I'm not sure if it's in contention, but efficiency is also important. Life isn't an optimization for health care. At the middle class and below, people are already spending most their earnings on essentials.
Maybe you can alter healthcare so people are paying through the nose (either through highly regulated private entities coupled with incentives/mandates, or through taxes) but more people are covered, and so now they are less able to afford housing, good education, healthy foods, child care, and other stuff. Then they are not necessarily better off.
It's an analogy. They are not comparing the worth of a human being to a car. They're saying that someone else's high risk should not increase your premium.
I stongly disagree with the premise that someone else's high risk should not increase your premium. How do you control your insurer? How do you know who's in their pool?
Why should your premium be tied to someone else's risk? There will always be some level of connection, the insurer has to stay in business, but that's very different.
Without preexisting conditions your premiums go up only because they can't charge the higher risk individual for that risk. That is no longer insurance at least at the individual level - you're effectively being asked to vouch for, and pay for, someone you never met.
> you're effectively being asked to vouch for, and pay for, someone you never met.
That is the basic premise of insurance. Collectivized risk. That you disagree with a specific detail in the implementation and that part, and that part only is vouching for someone else is undermining your point, not reinforcing it.
Everyone in the developed world has injected government heavily into healthcare, because its the lynchpin of a healthy and efficient workforce. That's the real solution.
No, it isn't. You'd have to define "developed world" here to make your argument more clear, but more importantly you'd have to define insurance in general if the government is stepping in to control those markets.
If we just want healthcare to be covered for the entire population that's fine, but don't call it insurance.
As it is we have a system of private "insurance" that can't consider the risk level of those being insured. All that means is the companies charge everyone else more to subsidize the cost of those who are more at risk.

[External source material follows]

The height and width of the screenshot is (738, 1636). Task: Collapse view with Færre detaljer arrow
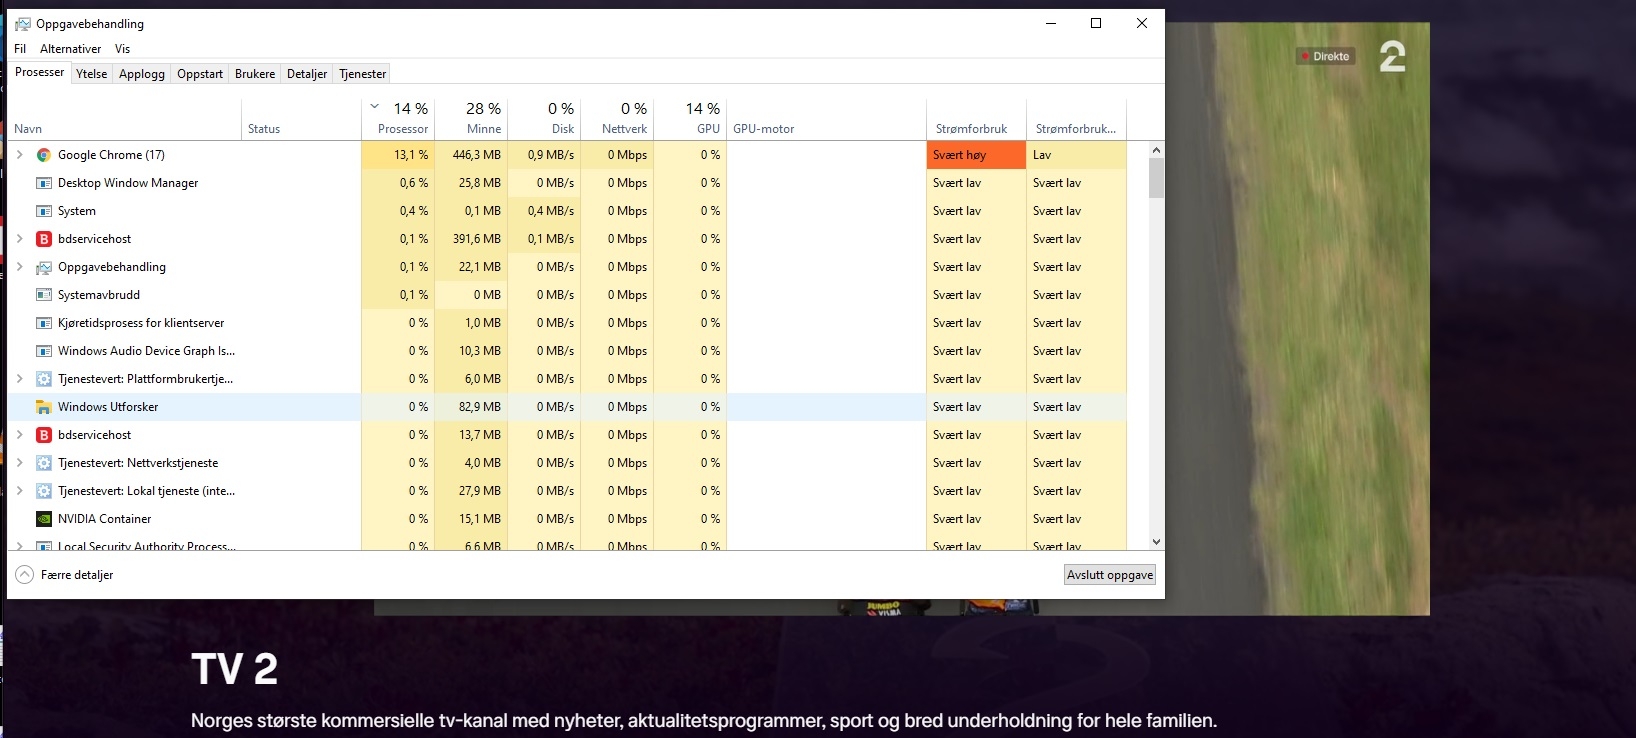25,575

That bastardizes the whole point of private insurance. I don't want to pay more for my car insurance because the person next door bought a Porsche and the insurance company isn't legally allowed to consider the cost of repairing a Porsche.
Don't get me wrong, morally I don't want to see anyone denied health insurance. I also don't want this half-in half-out program where its no longer really private health insurance nor is it a centralized single payer system.